Quatro funcionários da Rota do Românico cessam funções no final de junho

Inácio Ribeiro, presidente da Câmara de Felgueiras e da Associação de Municípios do Vale do Sousa (Valsousa), entidade gestora da rota, lamentou a situação, que atribuiu a imperativos legais decorrentes do termo do período de vigência de candidaturas ao QREN, ao abrigo das quais tinham sido celebrados e renovados os contratos de trabalho

Quatro funcionários da Rota do Românico vão deixar de desempenhar aquelas funções, no final de junho, por ser legalmente impossível renovar os contratos que vigoravam desde 2010, confirmou hoje à Lusa fonte autárquica.

Inácio Ribeiro, presidente da Câmara de Felgueiras e da Associação de Municípios do Vale do Sousa (Valsousa), entidade gestora da rota, lamentou a situação, que atribuiu a imperativos legais decorrentes do termo do período de vigência de candidaturas ao QREN, ao abrigo das quais tinham sido celebrados e renovados os contratos de trabalho.

O autarca ressalvou que, entre as quatro situações de cessação de contratos, “apenas duas, na prática”, estavam no desempenho de funções.

Inácio Ribeiro considerou que a atual situação é “um ajustamento” e que, “a todo o momento”, até poderá haver possibilidade de se reforçar o quadro de pessoal afeto à rota, sobretudo se forem confirmadas as expectativas de alargamento do projeto, para lá das fronteiras do Tâmega e Sousa.

Também a entrada em funcionamento do novo centro interpretativo que está a ser construído em Lousada poderá justificar o reforço do quadro de profissionais, previu.

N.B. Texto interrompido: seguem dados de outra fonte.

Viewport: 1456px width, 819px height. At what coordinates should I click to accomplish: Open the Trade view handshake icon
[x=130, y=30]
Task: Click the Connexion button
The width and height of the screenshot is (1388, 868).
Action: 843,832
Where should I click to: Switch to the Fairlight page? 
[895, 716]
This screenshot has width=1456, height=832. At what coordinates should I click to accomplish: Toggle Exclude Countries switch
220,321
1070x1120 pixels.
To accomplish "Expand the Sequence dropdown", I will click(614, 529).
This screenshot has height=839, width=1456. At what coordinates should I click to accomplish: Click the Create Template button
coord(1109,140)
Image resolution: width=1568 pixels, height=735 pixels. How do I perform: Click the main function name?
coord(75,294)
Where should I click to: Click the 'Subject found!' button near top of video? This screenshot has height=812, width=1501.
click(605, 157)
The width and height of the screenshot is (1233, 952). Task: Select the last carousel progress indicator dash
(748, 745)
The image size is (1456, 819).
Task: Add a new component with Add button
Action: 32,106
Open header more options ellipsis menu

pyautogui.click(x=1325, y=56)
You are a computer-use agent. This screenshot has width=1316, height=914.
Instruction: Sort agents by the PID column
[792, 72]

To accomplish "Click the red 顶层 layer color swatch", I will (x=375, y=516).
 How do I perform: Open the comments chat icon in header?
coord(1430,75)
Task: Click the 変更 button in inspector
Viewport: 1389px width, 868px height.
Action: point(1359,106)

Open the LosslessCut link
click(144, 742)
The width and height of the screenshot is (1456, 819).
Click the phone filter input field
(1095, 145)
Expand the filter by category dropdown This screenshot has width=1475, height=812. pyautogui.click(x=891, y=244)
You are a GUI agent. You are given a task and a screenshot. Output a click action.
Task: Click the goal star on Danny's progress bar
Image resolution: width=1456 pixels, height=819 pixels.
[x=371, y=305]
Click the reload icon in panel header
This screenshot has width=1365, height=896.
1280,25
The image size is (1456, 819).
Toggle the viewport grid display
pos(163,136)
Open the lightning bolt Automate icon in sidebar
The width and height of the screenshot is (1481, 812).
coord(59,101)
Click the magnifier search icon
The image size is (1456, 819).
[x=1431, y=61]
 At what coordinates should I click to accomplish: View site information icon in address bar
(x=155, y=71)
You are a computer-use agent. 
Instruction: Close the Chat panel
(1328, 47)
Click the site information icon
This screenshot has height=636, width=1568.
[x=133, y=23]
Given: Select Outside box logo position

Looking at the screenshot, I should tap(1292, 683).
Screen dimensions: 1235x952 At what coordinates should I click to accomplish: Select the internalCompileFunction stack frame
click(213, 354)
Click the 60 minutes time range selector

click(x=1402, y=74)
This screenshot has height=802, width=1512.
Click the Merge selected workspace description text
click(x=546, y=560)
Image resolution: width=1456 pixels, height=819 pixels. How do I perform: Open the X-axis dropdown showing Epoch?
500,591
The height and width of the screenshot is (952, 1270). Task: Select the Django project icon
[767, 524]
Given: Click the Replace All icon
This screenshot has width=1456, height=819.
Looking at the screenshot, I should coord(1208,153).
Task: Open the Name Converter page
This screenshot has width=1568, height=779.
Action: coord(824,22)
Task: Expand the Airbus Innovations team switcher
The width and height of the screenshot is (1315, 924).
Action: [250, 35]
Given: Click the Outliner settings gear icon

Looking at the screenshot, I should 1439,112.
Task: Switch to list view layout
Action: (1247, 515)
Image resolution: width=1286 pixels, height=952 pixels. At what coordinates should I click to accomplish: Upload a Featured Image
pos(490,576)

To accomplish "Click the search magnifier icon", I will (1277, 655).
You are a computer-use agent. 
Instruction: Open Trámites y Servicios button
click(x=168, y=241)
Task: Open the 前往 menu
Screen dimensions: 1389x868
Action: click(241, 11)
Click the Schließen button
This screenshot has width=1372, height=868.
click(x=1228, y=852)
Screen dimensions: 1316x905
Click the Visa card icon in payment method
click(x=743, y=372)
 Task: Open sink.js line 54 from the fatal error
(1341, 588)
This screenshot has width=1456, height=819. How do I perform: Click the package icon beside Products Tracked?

O autarca de Felgueiras defendeu que a atual situação não põe em causa a qualidade do projeto da Rota do Românico do Tâmega e Sousa, que continuará, acentuou, a ser assegurada pelo “quadro de profissionais competentes e dedicados que lá trabalham”.

A rota conta com 58 elementos patrimoniais nos 12 concelhos do Tâmega e Sousa, 24 dos quais com a classificação de monumento nacional.

Até ao final deste ano, espera-se que, no âmbito daquele projeto, sejam atingidos os 16 milhões de euros de investimento na recuperação de 56 monumentos.

Além deste montante, acrescem 1,7 milhões de euros na construção, em curso, de dois centros interpretativos, um em Lousada e outro em Abragão, Penafiel.